**Saved entries:**
################
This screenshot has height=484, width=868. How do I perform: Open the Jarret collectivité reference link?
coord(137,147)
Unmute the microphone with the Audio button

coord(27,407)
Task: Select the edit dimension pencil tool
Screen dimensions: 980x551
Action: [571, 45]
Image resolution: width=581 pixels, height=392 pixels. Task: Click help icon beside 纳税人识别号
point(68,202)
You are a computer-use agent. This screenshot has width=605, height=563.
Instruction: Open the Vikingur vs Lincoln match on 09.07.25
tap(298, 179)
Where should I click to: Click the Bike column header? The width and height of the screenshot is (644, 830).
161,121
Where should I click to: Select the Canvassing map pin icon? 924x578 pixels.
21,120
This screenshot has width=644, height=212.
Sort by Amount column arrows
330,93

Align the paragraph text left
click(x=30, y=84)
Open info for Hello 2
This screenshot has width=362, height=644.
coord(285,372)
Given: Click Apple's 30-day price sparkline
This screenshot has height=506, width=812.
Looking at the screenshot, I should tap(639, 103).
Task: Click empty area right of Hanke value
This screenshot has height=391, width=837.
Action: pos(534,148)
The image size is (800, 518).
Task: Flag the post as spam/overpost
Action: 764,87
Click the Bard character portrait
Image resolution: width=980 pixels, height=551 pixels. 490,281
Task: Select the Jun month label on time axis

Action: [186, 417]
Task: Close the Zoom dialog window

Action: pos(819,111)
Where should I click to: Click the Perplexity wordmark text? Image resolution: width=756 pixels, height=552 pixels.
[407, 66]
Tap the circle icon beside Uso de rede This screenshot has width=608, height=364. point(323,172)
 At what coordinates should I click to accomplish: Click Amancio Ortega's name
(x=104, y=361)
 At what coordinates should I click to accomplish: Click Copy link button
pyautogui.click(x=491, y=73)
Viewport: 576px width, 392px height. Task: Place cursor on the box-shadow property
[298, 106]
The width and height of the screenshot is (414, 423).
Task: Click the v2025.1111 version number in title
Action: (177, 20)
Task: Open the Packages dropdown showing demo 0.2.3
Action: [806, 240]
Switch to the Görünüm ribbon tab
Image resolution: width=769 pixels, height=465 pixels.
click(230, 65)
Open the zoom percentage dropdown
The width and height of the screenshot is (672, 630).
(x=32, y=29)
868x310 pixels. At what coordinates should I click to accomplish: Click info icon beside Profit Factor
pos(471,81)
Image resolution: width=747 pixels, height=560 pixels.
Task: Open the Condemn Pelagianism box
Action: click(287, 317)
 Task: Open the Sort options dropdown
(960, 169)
################
**Your objective:** Please copy only the lines from the one with "Click the Bard character portrait" through the final line of the records above, both ends included.

**Your solution:**
Click the Bard character portrait
Image resolution: width=980 pixels, height=551 pixels. 490,281
Task: Select the Jun month label on time axis

Action: [186, 417]
Task: Close the Zoom dialog window

Action: pos(819,111)
Where should I click to: Click the Perplexity wordmark text? Image resolution: width=756 pixels, height=552 pixels.
[407, 66]
Tap the circle icon beside Uso de rede This screenshot has width=608, height=364. point(323,172)
 At what coordinates should I click to accomplish: Click Amancio Ortega's name
(x=104, y=361)
 At what coordinates should I click to accomplish: Click Copy link button
pyautogui.click(x=491, y=73)
Viewport: 576px width, 392px height. Task: Place cursor on the box-shadow property
[298, 106]
The width and height of the screenshot is (414, 423).
Task: Click the v2025.1111 version number in title
Action: (177, 20)
Task: Open the Packages dropdown showing demo 0.2.3
Action: [806, 240]
Switch to the Görünüm ribbon tab
Image resolution: width=769 pixels, height=465 pixels.
click(230, 65)
Open the zoom percentage dropdown
The width and height of the screenshot is (672, 630).
(x=32, y=29)
868x310 pixels. At what coordinates should I click to accomplish: Click info icon beside Profit Factor
pos(471,81)
Image resolution: width=747 pixels, height=560 pixels.
Task: Open the Condemn Pelagianism box
Action: click(287, 317)
 Task: Open the Sort options dropdown
(960, 169)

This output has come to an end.